(Saved entries)
== Segment start ==
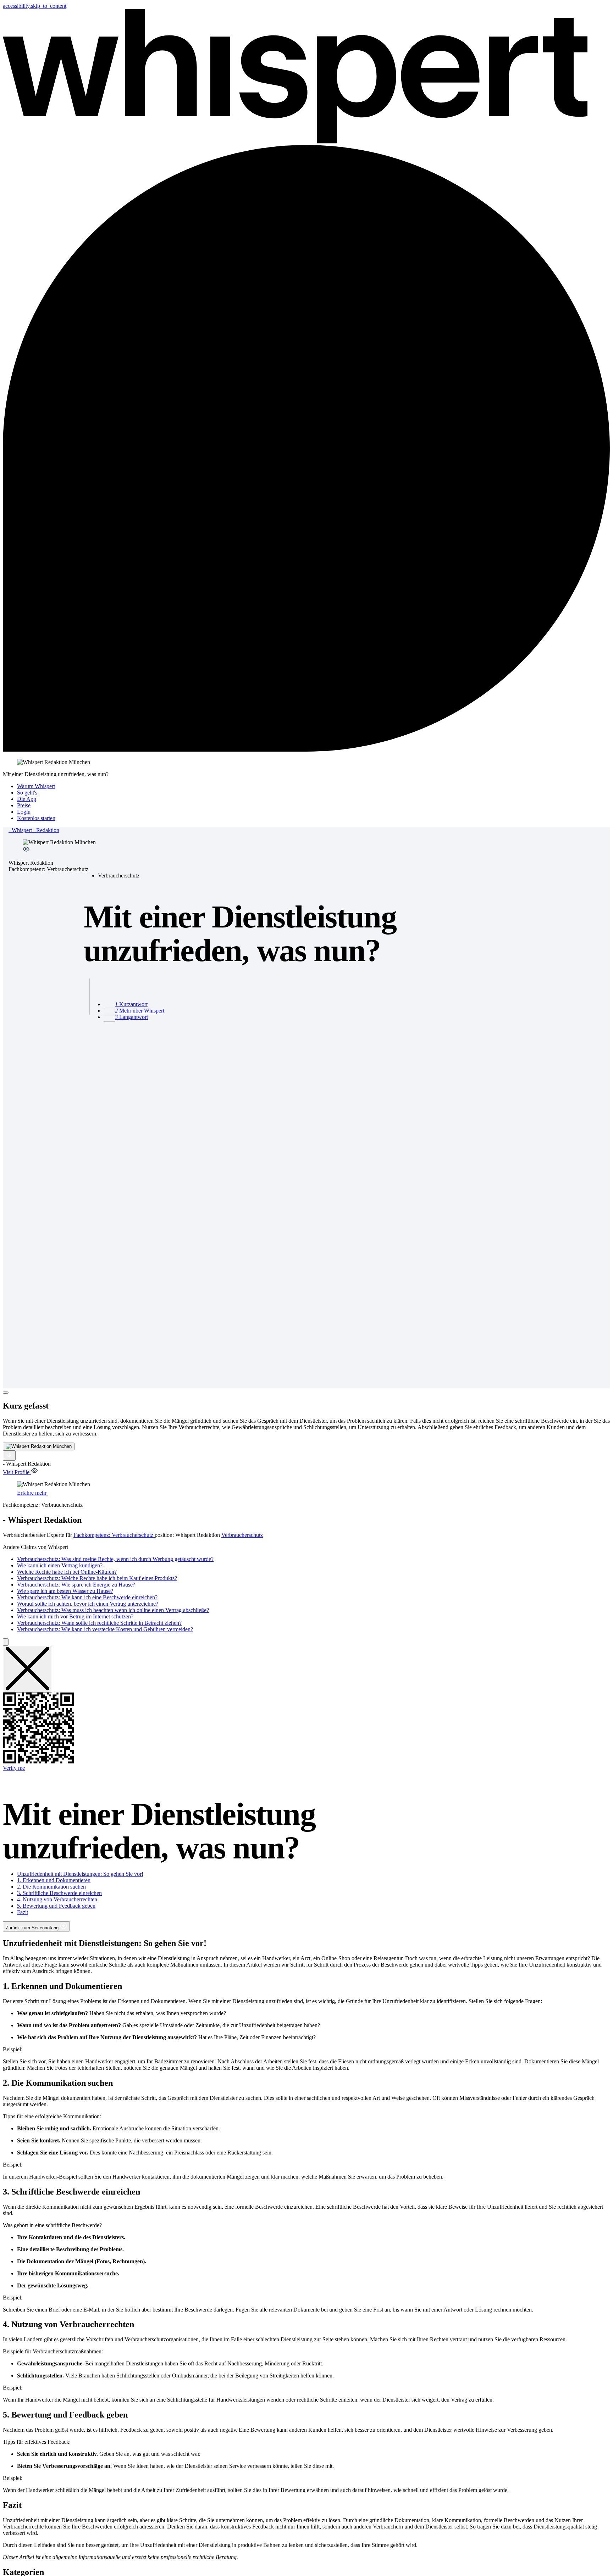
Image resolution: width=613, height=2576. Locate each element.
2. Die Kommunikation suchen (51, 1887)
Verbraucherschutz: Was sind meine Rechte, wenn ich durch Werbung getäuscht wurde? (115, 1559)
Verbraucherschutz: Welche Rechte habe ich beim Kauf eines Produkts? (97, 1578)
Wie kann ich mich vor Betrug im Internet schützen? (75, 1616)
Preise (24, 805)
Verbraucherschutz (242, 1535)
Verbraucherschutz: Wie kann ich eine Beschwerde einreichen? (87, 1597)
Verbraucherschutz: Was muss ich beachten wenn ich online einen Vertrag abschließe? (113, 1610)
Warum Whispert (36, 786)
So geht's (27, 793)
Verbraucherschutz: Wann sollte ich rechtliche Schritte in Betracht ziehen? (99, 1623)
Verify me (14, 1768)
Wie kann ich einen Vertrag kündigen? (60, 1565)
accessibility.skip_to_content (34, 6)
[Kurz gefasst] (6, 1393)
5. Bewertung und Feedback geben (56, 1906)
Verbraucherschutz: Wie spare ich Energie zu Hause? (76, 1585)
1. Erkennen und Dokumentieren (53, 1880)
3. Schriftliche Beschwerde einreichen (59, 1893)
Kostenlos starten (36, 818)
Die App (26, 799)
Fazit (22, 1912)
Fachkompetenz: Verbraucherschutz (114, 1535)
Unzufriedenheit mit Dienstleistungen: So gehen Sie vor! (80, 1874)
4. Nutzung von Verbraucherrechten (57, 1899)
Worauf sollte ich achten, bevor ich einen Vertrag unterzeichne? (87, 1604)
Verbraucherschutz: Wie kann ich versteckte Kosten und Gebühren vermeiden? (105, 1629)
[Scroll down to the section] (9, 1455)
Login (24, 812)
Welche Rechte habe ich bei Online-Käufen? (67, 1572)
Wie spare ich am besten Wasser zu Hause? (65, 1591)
== Segment end ==
The entries above are to be restated verbatim, with no pictures carried over.

§ **Written answer**:
Image resolution: width=613, height=2576. Locate each element.
2. Die Kommunikation suchen (51, 1887)
Verbraucherschutz: Was sind meine Rechte, wenn ich durch Werbung getäuscht wurde? (115, 1559)
Verbraucherschutz: Welche Rechte habe ich beim Kauf eines Produkts? (97, 1578)
Wie kann ich mich vor Betrug im Internet schützen? (75, 1616)
Preise (24, 805)
Verbraucherschutz (242, 1535)
Verbraucherschutz: Wie kann ich eine Beschwerde einreichen? (87, 1597)
Verbraucherschutz: Was muss ich beachten wenn ich online einen Vertrag abschließe? (113, 1610)
Warum Whispert (36, 786)
So geht's (27, 793)
Verbraucherschutz: Wann sollte ich rechtliche Schritte in Betracht ziehen? (99, 1623)
Verify me (14, 1768)
Wie kann ich einen Vertrag kündigen? (60, 1565)
accessibility.skip_to_content (34, 6)
[Kurz gefasst] (6, 1393)
5. Bewertung und Feedback geben (56, 1906)
Verbraucherschutz: Wie spare ich Energie zu Hause? (76, 1585)
1. Erkennen und Dokumentieren (53, 1880)
3. Schriftliche Beschwerde einreichen (59, 1893)
Kostenlos starten (36, 818)
Die App (26, 799)
Fazit (22, 1912)
Fachkompetenz: Verbraucherschutz (114, 1535)
Unzufriedenheit mit Dienstleistungen: So gehen Sie vor! (80, 1874)
4. Nutzung von Verbraucherrechten (57, 1899)
Worauf sollte ich achten, bevor ich einen Vertrag unterzeichne? (87, 1604)
Verbraucherschutz: Wie kann ich versteckte Kosten und Gebühren vermeiden? (105, 1629)
[Scroll down to the section] (9, 1455)
Login (24, 812)
Welche Rechte habe ich bei Online-Käufen? (67, 1572)
Wie spare ich am besten Wasser zu Hause? (65, 1591)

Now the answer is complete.